■ ABOUT THIS TASK ■
Repeat the entries below exactly. Begin with the first line and end with the line that contains "Hip-hop (1022, 382)".

Dataset entries
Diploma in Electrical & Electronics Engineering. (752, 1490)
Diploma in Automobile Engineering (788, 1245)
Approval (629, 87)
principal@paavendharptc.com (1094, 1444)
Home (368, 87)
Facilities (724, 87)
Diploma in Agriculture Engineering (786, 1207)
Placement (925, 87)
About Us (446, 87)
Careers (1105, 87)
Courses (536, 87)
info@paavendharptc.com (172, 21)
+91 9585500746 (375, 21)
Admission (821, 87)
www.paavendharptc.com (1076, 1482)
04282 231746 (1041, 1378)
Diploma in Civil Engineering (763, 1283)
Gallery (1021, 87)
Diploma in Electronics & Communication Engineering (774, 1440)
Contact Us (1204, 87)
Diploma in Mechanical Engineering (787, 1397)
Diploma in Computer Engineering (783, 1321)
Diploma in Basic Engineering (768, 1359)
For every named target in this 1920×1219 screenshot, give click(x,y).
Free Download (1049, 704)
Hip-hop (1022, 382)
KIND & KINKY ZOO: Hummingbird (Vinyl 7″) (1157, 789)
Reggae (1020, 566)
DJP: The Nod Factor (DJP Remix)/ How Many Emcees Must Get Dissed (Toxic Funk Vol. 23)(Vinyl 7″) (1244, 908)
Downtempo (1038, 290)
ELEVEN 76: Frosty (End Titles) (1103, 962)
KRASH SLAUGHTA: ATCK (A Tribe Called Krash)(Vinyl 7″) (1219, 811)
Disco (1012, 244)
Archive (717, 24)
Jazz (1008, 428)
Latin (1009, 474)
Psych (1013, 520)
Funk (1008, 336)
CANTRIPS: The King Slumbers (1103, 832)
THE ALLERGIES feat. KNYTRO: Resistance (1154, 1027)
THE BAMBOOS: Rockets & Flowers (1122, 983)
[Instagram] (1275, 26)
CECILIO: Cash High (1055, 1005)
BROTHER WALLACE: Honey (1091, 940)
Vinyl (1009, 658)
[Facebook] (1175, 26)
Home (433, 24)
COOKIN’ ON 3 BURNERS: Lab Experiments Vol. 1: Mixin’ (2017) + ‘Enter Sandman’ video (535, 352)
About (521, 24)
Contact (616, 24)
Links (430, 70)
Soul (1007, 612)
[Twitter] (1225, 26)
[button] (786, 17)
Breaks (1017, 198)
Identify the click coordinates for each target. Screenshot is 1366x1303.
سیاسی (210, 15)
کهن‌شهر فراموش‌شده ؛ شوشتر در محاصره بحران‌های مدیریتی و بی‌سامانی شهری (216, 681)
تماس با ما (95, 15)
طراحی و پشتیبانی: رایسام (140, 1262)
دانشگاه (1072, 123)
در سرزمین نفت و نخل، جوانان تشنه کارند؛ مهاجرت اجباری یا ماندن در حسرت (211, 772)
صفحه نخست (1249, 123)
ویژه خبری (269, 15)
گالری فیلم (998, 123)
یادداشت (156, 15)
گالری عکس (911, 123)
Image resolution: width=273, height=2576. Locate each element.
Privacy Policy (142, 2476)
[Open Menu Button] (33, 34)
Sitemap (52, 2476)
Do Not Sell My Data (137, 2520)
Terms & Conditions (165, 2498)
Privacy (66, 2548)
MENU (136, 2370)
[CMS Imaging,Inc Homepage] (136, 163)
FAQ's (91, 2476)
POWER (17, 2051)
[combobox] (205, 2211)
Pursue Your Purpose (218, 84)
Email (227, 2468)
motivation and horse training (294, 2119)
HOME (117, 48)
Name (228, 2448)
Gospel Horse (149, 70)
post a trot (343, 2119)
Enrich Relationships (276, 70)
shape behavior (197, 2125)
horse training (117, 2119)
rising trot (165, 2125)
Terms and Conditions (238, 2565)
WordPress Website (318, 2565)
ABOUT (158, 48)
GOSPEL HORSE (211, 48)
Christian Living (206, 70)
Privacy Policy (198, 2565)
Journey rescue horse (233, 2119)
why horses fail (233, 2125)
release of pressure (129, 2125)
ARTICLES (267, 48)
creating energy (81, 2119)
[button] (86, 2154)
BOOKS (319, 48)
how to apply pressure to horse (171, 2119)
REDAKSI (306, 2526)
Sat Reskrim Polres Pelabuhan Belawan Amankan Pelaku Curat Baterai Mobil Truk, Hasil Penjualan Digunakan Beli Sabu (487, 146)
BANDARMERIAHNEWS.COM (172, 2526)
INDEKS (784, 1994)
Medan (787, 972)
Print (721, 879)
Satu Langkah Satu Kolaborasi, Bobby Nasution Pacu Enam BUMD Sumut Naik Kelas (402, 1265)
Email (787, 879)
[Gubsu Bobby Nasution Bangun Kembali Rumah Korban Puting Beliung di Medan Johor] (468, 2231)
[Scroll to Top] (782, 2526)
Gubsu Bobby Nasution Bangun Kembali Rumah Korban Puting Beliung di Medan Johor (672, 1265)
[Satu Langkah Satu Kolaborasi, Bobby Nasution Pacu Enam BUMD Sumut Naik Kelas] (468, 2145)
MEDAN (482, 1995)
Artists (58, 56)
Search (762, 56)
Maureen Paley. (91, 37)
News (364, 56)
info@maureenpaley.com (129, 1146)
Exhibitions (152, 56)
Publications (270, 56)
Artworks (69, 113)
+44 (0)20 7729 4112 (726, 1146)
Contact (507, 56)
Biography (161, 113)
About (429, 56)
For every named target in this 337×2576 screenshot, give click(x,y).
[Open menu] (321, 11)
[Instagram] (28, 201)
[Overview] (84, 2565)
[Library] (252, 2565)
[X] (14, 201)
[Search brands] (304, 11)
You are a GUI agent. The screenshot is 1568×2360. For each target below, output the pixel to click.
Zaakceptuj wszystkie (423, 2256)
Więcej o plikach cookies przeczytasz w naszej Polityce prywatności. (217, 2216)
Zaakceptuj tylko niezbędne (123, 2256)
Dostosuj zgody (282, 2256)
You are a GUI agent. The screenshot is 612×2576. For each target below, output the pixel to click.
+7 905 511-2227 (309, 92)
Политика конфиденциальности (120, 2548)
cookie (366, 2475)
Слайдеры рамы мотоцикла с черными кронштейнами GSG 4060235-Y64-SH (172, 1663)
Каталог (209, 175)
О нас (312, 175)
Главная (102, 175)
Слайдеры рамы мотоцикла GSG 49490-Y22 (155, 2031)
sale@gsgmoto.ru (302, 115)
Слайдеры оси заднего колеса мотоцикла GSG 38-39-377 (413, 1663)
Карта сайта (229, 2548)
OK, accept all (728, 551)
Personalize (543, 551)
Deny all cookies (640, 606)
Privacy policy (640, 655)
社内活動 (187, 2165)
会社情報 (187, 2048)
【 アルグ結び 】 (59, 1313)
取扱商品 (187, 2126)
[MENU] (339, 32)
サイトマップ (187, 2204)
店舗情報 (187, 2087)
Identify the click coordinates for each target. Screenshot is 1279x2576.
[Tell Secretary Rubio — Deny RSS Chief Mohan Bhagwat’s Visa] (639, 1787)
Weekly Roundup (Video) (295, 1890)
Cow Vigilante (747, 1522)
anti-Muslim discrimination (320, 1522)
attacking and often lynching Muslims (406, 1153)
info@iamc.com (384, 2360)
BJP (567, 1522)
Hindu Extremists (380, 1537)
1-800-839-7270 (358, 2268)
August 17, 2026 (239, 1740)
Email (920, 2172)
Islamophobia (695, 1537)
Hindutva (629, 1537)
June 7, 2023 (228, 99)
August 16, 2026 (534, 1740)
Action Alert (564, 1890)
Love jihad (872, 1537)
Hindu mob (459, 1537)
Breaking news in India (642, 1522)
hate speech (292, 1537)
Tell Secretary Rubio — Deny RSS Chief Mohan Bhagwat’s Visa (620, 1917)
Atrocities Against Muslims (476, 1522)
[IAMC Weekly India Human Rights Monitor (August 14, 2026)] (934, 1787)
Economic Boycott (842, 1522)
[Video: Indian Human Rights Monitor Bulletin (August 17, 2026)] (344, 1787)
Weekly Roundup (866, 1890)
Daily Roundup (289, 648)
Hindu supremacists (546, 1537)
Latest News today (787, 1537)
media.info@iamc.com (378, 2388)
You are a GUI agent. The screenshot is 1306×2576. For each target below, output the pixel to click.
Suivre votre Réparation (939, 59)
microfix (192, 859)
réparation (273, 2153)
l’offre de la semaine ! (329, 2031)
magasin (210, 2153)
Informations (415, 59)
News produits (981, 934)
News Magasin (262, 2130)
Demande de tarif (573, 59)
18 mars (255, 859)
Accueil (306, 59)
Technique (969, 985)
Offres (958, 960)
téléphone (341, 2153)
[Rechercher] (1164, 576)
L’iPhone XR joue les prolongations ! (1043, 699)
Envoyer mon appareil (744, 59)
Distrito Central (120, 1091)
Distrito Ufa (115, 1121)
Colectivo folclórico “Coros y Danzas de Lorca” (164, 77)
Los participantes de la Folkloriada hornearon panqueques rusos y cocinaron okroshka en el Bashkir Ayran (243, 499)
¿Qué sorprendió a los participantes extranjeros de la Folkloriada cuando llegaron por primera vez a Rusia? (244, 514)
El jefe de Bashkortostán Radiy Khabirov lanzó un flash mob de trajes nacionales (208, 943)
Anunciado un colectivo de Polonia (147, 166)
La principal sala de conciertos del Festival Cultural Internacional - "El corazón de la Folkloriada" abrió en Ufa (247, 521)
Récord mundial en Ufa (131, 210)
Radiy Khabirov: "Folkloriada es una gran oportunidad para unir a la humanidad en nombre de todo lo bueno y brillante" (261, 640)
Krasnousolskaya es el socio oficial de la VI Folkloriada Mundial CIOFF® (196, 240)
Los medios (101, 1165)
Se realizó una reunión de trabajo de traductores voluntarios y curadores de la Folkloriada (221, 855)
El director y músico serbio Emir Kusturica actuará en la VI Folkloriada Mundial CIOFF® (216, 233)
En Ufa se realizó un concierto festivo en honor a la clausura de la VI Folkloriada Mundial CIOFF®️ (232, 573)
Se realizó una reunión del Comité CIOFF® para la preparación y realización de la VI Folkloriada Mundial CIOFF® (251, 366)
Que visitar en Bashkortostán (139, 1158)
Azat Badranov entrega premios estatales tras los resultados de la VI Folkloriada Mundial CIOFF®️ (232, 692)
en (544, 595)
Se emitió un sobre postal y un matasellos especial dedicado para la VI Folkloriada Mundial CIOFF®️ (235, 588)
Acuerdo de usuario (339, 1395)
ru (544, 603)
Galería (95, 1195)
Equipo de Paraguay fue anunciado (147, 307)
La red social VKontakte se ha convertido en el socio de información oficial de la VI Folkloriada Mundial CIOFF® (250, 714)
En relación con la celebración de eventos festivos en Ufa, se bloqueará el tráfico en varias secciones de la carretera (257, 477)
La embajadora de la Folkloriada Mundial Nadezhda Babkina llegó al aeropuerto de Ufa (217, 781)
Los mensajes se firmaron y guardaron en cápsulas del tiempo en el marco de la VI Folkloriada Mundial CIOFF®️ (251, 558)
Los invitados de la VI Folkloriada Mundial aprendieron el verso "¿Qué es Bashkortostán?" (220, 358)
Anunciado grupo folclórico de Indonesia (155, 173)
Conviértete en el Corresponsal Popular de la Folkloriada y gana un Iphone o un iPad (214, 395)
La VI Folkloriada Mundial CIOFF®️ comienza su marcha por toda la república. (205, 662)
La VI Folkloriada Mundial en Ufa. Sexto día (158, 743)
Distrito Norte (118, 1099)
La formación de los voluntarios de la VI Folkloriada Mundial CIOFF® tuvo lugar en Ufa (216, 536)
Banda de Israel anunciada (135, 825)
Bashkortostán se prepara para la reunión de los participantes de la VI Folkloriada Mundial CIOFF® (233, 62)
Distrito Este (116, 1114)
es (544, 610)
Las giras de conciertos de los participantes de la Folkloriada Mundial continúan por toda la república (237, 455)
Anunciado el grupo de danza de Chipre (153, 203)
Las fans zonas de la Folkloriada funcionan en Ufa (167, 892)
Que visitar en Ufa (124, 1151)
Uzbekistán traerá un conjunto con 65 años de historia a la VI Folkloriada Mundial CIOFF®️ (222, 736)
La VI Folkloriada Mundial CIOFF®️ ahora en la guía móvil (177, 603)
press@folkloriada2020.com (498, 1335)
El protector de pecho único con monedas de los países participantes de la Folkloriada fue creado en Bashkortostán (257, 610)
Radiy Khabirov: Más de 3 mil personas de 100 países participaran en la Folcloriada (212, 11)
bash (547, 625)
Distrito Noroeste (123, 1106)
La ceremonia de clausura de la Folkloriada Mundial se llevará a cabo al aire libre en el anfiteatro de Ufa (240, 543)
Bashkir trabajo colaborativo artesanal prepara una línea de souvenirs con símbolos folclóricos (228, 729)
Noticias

■ FINISHED TASK ■
Diploma in Electrical & Electronics Engineering. (752, 1490)
Diploma in Automobile Engineering (788, 1245)
Approval (629, 87)
principal@paavendharptc.com (1094, 1444)
Home (368, 87)
Facilities (724, 87)
Diploma in Agriculture Engineering (786, 1207)
Placement (925, 87)
About Us (446, 87)
Careers (1105, 87)
Courses (536, 87)
info@paavendharptc.com (172, 21)
+91 9585500746 (375, 21)
Admission (821, 87)
www.paavendharptc.com (1076, 1482)
04282 231746 (1041, 1378)
Diploma in Civil Engineering (763, 1283)
Gallery (1021, 87)
Diploma in Electronics & Communication Engineering (774, 1440)
Contact Us (1204, 87)
Diploma in Mechanical Engineering (787, 1397)
Diploma in Computer Engineering (783, 1321)
Diploma in Basic Engineering (768, 1359)
For every named target in this 1920×1219 screenshot, give click(x,y).
Free Download (1049, 704)
Hip-hop (1022, 382)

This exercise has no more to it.